De modo geral, agressor é a pessoa física, sem qualquer particularidade excepcional, a quem a lei atribui uma sanção penal quando do cometimento de algum tipo de violência contra outra pessoa física, em uma dada sociedade, provocando na vítima um dano em potencial.
A particularidade do agressor é mais concisa ao se ler o art. 7º da lei, visto que assinala minuciosamente todas as ações que tomam forma pela mão daquele, estipulando o delineamento dos tipos de violência cometidos:
Deve-se registrar, nesta senda, que o Direito Penal possui funções[5] estratégicas preventivas e repressoras, visando coibir o crime.
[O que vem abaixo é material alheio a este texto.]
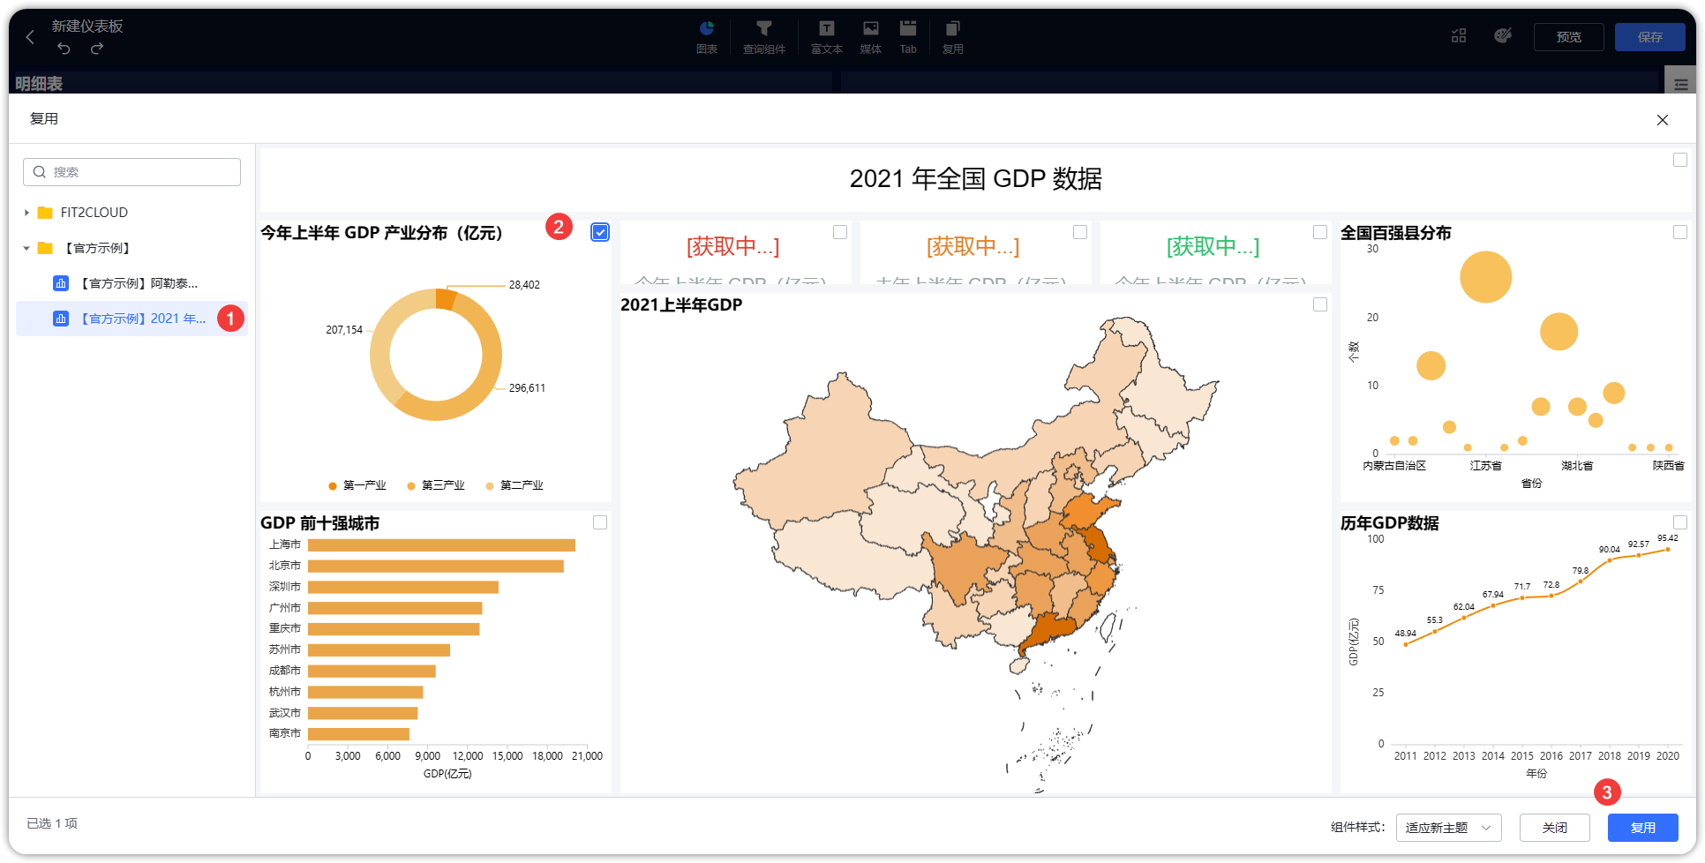1705x863 pixels.
Task: Click the 搜索 search input field
Action: (x=131, y=172)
No primeiro caso, há a divulgação geral da norma como mecanismo de desestímulo à realização da ofensa ao bem jurídico, alertando uma severa punição para o seu cometimento, e no segundo, após o delito ter tomado corpo, engrena na punição exemplar do que anteriormente tinha sinalizado, castigando o delinqüente pela sua ofensa.
II. A REPRESENTAÇÃO NA LEI 11.340/2006
II.1. A REPRESENTAÇÃO NA LEI 11.340/2006 E A AÇÃO PENAL PÚBLICA CONDICIONADA
A ação penal pública condicionada, como já se viu alhures, é a exceção à regra no direito penal brasileiro, de modo que está apoiada em quatro princípios informadores: [6]
1) Oficialidade – declara qual o órgão incumbido da promoção da ação penal, e o modo como deve ser proposta, estando assim o Ministério Público atrelado à agir por ofício.
2) Indisponibilidade – remete ao órgão titular da ação penal, o Ministério Público, a impossibilidade de desistência desta, não podendo dispor, declinar, ou transigir.
3) Obrigatoriedade – ao analisar o conteúdo das provas, e vendo fortes indícios delituosos, tem o órgão perseguidor estatal a obrigatoriedade de interpor a ação penal competente para ver, ao final, punido o criminoso, independentemente de nuances políticas ou quaisquer que seja.
4) Indivisibilidade – na função histórica de acusador do delinqüente, deve o membro do parquet[7] ampliar seus horizontes investigativos, fazendo alcançar, erga omnes,[8] as sanções estabelecidas pelo direito material.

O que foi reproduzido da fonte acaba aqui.